Based on this, I wouldn't consider that water fit to drink, or put in a fish tank.


----------



## Guttboy (Jul 19, 2003)

I highly recommend against it....not from personal exp but from what I have learned with marine tanks over the years.

Corals are very sensitive to metals etc....the condensation you get from an AC unit has to come off the coils correct? Well there is a large potential to have the "metals" from the coil in that water...small percentage but still the possibility is there.....

I would stay away from it.

Mike


----------



## 2la (Aug 18, 2002)

It's unlikely in this situation, but the slight risk of having _Legionella_ present in the condensation is enough for me not to recommend it.


----------



## Momotaro (Feb 21, 2003)

That is exactly what I was thinking 2la. The drip off from an air conditioner should be avoided just for that reason.

Mike


----------



## crshadow (Sep 4, 2003)

Thanks, for the input guys! I had some concerns, but I was hoping it'd work. Oh well...  Hmm... May have to look into a good cost effective RO unit.
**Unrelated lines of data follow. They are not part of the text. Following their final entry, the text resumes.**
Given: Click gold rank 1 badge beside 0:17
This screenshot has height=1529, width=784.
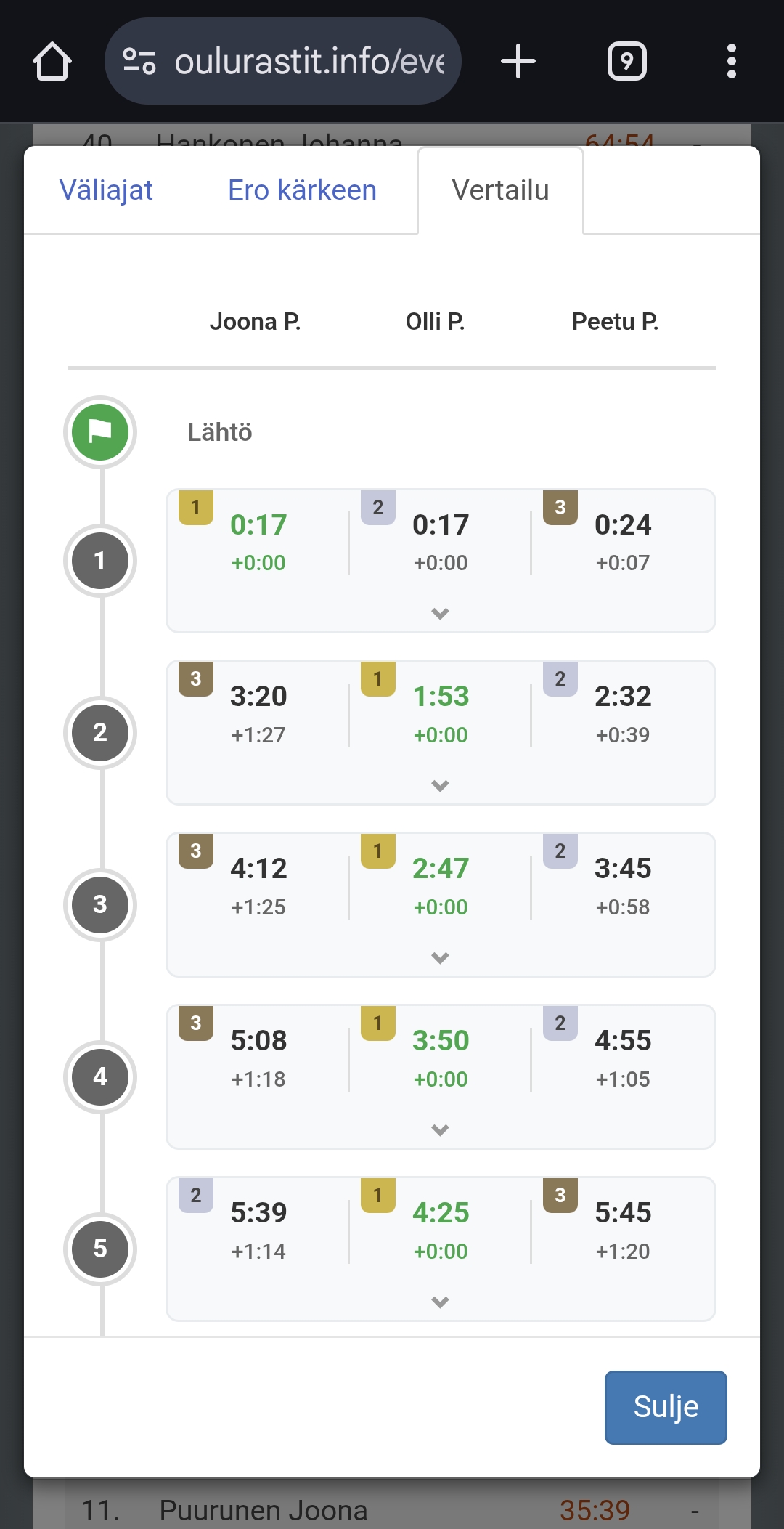Looking at the screenshot, I should pos(196,507).
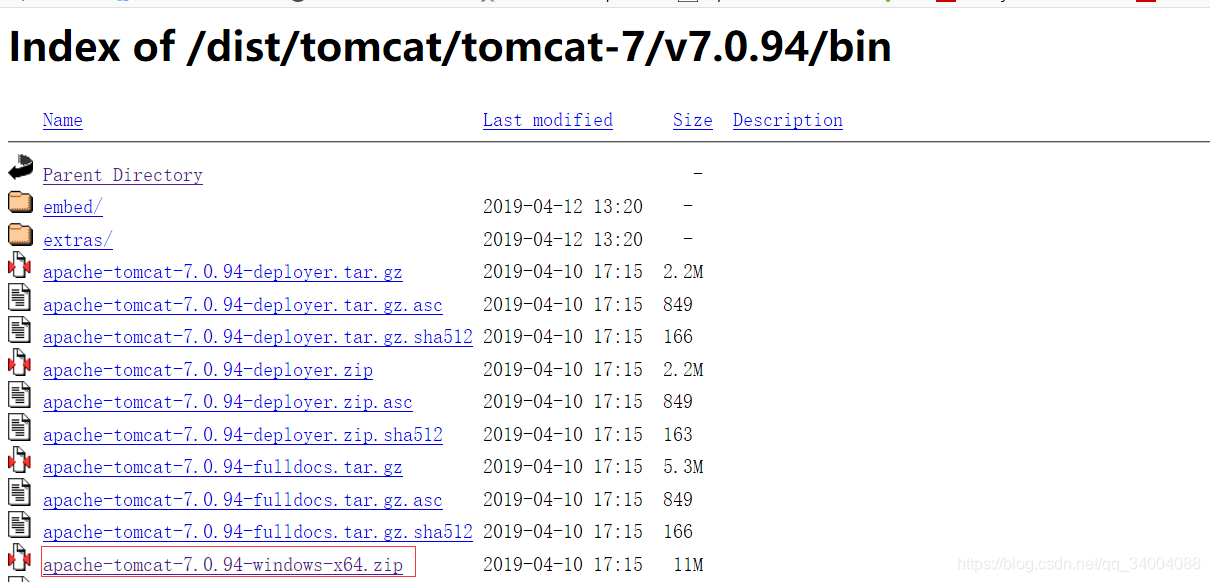
Task: Click the text file icon beside deployer.tar.gz.asc
Action: [x=20, y=299]
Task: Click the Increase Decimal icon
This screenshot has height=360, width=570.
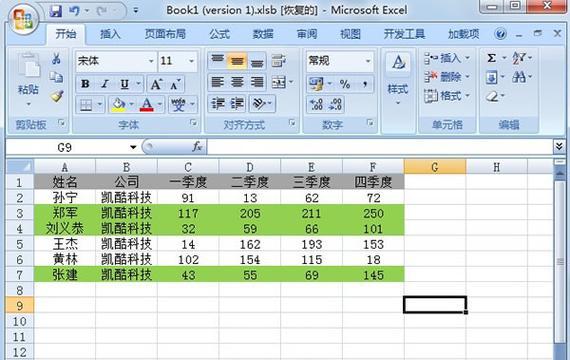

Anyone have any recommendations?

Thanks again,

-Jeremiah


----------



## midwestcore (Oct 4, 2012)

don't drink it but, it is close to distilled water so it is ideal to use in a hydrogen generator if you have one installed on your car and make hydrogen gas with it. i don't think it would hurt the car if it has bacteria in it. but it still should burn rather nicely as hydrogen once the oxygen is taken out..


----------



## pejerrey (Dec 5, 2011)

midwestcore said:


> don't drink it but, it is close to distilled water so it is ideal to use in a hydrogen generator if you have one installed on your car and make hydrogen gas with it. i don't think it would hurt the car if it has bacteria in it. but it still should burn rather nicely as hydrogen once the oxygen is taken out..


Man, that is very explosive.

However, are you running your car on water? I'm fascinated by alternative fuel sources.


----------